Today, nine Ohio colleges and universities offer insurance and risk management programs ranging from four-year bachelor degrees to two-year associate degrees and short-term certification programs. The pipeline of talent has been opened, and a new generation of insurance professionals is being trained in Ohio to work here. This dramatic shift in the education and training landscape is because the stakeholders partnered together to address a shortcoming.
The turning point came when the insurance industry in Ohio realized it was facing a substantial talent gap and that if not addressed would hinder the industry’s growth and optimization in the years to come. A 2013 study by the Insurance Industry Resource Council (IIRC) identified that Ohio needs to add 26,000 new workers by 2020 in the property and casualty segment with tens of thousands more needed in life and health.
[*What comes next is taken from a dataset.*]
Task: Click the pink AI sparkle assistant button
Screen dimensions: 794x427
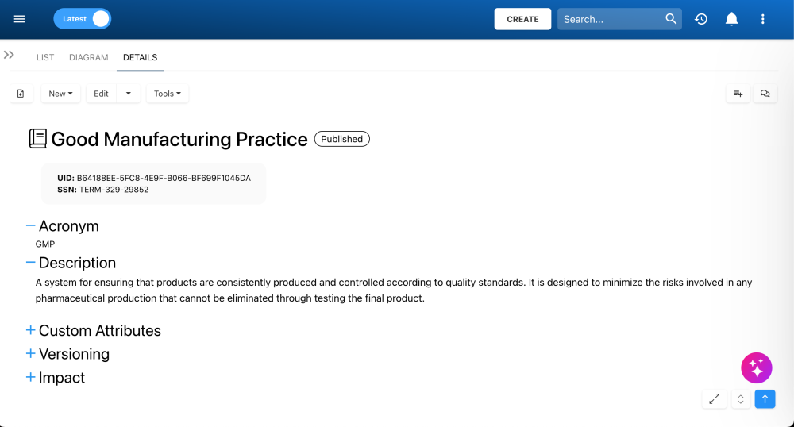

As the collective industry assessed the talent gap and the subsequent challenges, the critical missing piece from the talent pipeline was degree and certificate programs at Ohio colleges and universities.
“If you go back a generation, there were robust insurance programs at a number of Ohio colleges, but slowly the program enrollment eroded and students migrated toward other options. Neither the industry nor the colleges realized the long-term effect of those program’s demise,” said Dave Kaufman, CEO of The Motorists Insurance Group and co-chair of the IIRC. “We began the Insuring Ohio Futures program to raise awareness and attract talent to the insurance industry and we realized that establishing multiple educational options was the long-term answer to bridge this talent gap. Individuals with an educational background in insurance and risk management will be talent equipped for success. Establishing these educational programs was critical, and it couldn’t have happened without tremendous partners.”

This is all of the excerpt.